* Consigne écrite a
Remplacez « Knesset » par « Parlement » dans l'analyse sur les élections israéliennes, sur le passage allant de « Après des comptages » jusqu'à « compte la Knesset. », puis donnez ce passage ainsi modifié.

═══ Texte du document ═══

Soit tu anéantis le Hamas, soit tu es dans la panade !

Soit tu anéantis le Hamas, soit tu es dans la panade ! (011904/19) [Analyse]

Par Ilan Tsadik © Metula News Agency

 

Après des comptages et des recomptages, on connaît désormais depuis quelques jours les résultats définitifs des élections générales qui se sont déroulées en Israël le 9 avril dernier. Au final, deux partis arrivent en tête, le Likoud de Binyamin Netanyahu et Khakhol-Lavan (bleu-blanc) de Benny Gantz et Yaïr Lapid. Les deux partis recueillent 35 sièges chacun sur les 120 que compte la Knesset.

 

Ces résultats ont maintes fois fluctué depuis le début du dépouillement des bulletins réguliers, puis de celui des enveloppes spéciales, celles des soldats, des personnes à mobilité réduite, de certains personnels électoraux obligés de travailler loin de leur local de vote assigné, etc.

 

Pour moi, c’est déjà l’endroit de relever que dès 3h05 du matin la nuit suivant le scrutin, la Ména, publiant sa propre synthèse, avait annoncé ce score final de 35 sièges pour le Likoud et pour Kakhol-Lavan. C’est, à ma connaissance, le seul media qui avait vu juste aussi tôt et qui n’a jamais changé, depuis, son estimation. Notre agence y est parvenue suite à la décision de Stéphane Juffa et de mon père, Jean Tsadik, juste après minuit, soit avant l’allocution de Binyamin Netanyahu, de jeter à la corbeille les évaluations des instituts de sondages qui racontaient n’importe quoi, même sur la base des urnes-test qu’ils avaient disposées à la sortie des bureaux de vote.

 

A quatre personnes et sous la direction d’un expert en probabilités, en se basant sur les quelques résultats réels existant aux premières heures du mercredi, en fonction des constantes de vote passées des dix plus grandes agglomérations du pays, nous avons réussi à établir une prévision solide, même si nous n’aurions pas mis nos mains au feu que n’allions pas nous tromper d’un siège de plus pour ceux-ci ou d’un de moins pour ceux-là. Trois heures de travail sérieux et un brin de chance ont fait le reste. Mais la chance aime le travail sérieux.

 

Je n’en retire aucune fierté, ni même une satisfaction d’avoir eu raison là où les autres se sont trompés, sans doute à cause de l’habitude, hu hu. Mais un enseignement tout de même : il ne faut jamais se fier totalement à qui que ce soit, jamais cesser de réfléchir de façon indépendante, et surtout, jamais croire qu’un objectif est hors de portée avant d’avoir essayé de l’atteindre.

 

Trêve d’autosatisfaction, ce n’est pas principalement pour vous raconter cela que j’ai allumé mon ordinateur (pris ma plus ne signifiant plus rien du tout). Ni d’ailleurs pour provoquer des polémiques gratuites, pour effrayer ceux qui ont voté (ou soutenu) Bibi, ou pour donner des espoirs à ceux qui l’ont combattu.

═══ Données fournies ═══

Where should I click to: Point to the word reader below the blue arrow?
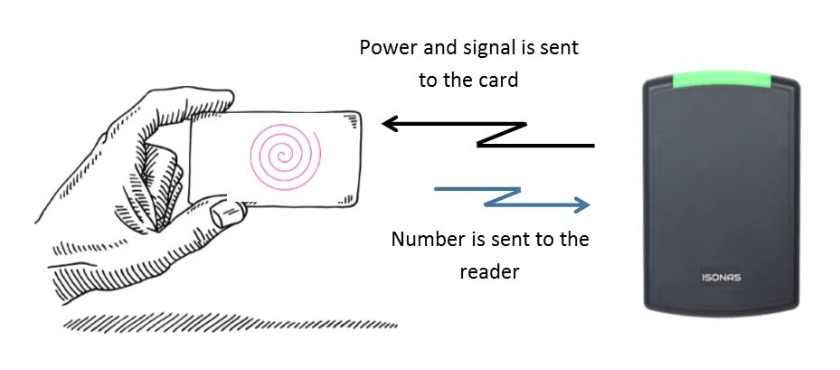[x=489, y=271]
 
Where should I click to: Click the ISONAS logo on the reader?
[x=722, y=277]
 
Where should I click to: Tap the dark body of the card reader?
[x=722, y=181]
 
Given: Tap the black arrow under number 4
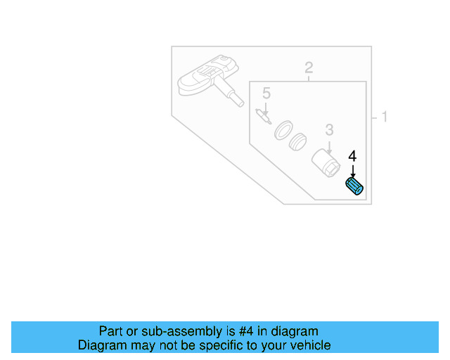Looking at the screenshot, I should pyautogui.click(x=353, y=170).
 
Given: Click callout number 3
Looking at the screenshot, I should pyautogui.click(x=328, y=129).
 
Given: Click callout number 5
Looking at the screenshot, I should pyautogui.click(x=266, y=93).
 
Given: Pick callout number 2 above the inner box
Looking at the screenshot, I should pyautogui.click(x=308, y=68).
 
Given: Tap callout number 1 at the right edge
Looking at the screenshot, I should pyautogui.click(x=384, y=117).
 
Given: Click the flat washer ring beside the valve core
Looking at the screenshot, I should pyautogui.click(x=283, y=130).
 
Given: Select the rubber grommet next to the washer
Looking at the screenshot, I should pyautogui.click(x=300, y=141).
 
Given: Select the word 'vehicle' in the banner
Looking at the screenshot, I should pyautogui.click(x=310, y=345).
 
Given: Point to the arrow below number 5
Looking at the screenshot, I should pyautogui.click(x=266, y=107).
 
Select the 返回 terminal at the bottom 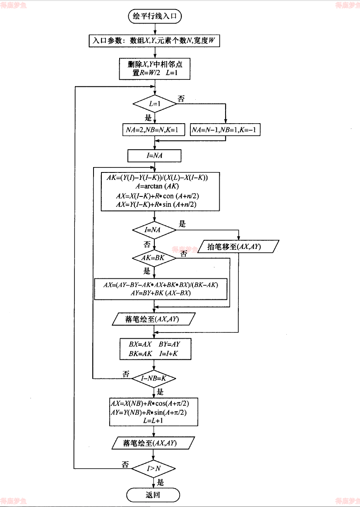(153, 495)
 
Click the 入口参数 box (154, 41)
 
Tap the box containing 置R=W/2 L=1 (154, 69)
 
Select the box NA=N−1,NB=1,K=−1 (226, 130)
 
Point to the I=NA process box (154, 155)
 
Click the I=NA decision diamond (154, 230)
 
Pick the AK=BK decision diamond (154, 258)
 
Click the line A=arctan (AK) (154, 186)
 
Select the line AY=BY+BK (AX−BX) (161, 293)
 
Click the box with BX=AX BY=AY (154, 349)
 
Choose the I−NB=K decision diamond (154, 378)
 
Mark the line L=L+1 (154, 421)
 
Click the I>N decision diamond (154, 469)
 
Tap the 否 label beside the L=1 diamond (181, 99)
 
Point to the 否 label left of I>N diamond (125, 464)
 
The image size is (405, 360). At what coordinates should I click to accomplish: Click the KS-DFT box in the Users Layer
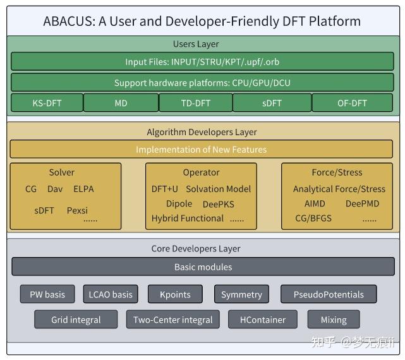pos(47,103)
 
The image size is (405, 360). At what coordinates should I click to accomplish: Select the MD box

═══

* Consigne écrite b
Dans les enregistrements, recopiez à l'identique les lignes allant de celle qui contient « Pick the AK=BK decision diamond (154, 258) » jusqu'à celle qui contient « Tap the 否 label », ces deux lignes comprises.

* Réponse à la consigne a
Après des comptages et des recomptages, on connaît désormais depuis quelques jours les résultats définitifs des élections générales qui se sont déroulées en Israël le 9 avril dernier. Au final, deux partis arrivent en tête, le Likoud de Binyamin Netanyahu et Khakhol-Lavan (bleu-blanc) de Benny Gantz et Yaïr Lapid. Les deux partis recueillent 35 sièges chacun sur les 120 que compte la Parlement.

* Réponse à la consigne b
Pick the AK=BK decision diamond (154, 258)
 
Click the line A=arctan (AK) (154, 186)
 
Select the line AY=BY+BK (AX−BX) (161, 293)
 
Click the box with BX=AX BY=AY (154, 349)
 
Choose the I−NB=K decision diamond (154, 378)
 
Mark the line L=L+1 (154, 421)
 
Click the I>N decision diamond (154, 469)
 
Tap the 否 label beside the L=1 diamond (181, 99)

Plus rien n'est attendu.